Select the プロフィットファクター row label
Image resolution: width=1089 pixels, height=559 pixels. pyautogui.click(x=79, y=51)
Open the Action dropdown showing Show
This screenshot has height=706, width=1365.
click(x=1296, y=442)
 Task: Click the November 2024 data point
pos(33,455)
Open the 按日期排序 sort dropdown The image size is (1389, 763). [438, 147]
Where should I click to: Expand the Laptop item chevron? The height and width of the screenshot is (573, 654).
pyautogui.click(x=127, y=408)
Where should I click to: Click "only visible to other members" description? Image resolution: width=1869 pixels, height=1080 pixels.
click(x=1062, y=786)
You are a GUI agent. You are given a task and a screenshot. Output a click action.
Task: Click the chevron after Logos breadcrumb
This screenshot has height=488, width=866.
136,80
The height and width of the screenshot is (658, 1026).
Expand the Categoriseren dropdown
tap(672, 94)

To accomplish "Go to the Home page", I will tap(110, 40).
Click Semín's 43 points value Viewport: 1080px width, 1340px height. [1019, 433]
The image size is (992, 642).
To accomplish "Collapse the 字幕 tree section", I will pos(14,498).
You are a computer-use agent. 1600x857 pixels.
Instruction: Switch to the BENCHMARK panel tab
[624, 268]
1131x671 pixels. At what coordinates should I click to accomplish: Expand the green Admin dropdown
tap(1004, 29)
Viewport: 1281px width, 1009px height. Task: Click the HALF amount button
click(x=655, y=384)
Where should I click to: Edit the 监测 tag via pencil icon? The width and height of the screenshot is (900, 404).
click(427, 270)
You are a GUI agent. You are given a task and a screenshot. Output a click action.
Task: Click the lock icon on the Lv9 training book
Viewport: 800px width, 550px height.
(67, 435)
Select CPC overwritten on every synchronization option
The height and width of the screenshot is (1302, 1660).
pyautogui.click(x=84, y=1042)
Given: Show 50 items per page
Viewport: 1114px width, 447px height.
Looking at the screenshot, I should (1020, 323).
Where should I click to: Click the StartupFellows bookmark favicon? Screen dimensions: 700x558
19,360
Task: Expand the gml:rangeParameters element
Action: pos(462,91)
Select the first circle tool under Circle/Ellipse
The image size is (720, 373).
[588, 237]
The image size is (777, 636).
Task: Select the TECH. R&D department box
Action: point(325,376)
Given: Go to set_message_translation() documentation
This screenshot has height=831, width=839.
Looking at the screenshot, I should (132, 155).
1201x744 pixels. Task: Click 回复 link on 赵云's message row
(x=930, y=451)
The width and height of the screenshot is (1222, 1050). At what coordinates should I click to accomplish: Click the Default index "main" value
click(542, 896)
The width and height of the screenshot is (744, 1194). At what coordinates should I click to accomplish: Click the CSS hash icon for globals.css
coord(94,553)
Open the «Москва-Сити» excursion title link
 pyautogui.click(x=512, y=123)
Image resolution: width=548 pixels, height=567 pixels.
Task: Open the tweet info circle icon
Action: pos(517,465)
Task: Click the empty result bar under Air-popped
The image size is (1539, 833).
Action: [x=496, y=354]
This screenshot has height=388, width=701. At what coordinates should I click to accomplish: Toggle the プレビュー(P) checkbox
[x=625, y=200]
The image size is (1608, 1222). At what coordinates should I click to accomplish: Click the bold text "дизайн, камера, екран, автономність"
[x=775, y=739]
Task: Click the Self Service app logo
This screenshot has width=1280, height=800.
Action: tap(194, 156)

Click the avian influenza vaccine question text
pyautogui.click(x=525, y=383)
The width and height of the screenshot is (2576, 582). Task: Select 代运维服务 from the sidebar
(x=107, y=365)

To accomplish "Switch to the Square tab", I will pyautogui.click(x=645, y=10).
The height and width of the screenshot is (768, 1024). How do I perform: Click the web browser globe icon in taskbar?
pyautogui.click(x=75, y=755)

* Activity *
Every line above that holds the string "Show" should be copied into the answer.

* Final answer *
Open the Action dropdown showing Show
Given: Show 50 items per page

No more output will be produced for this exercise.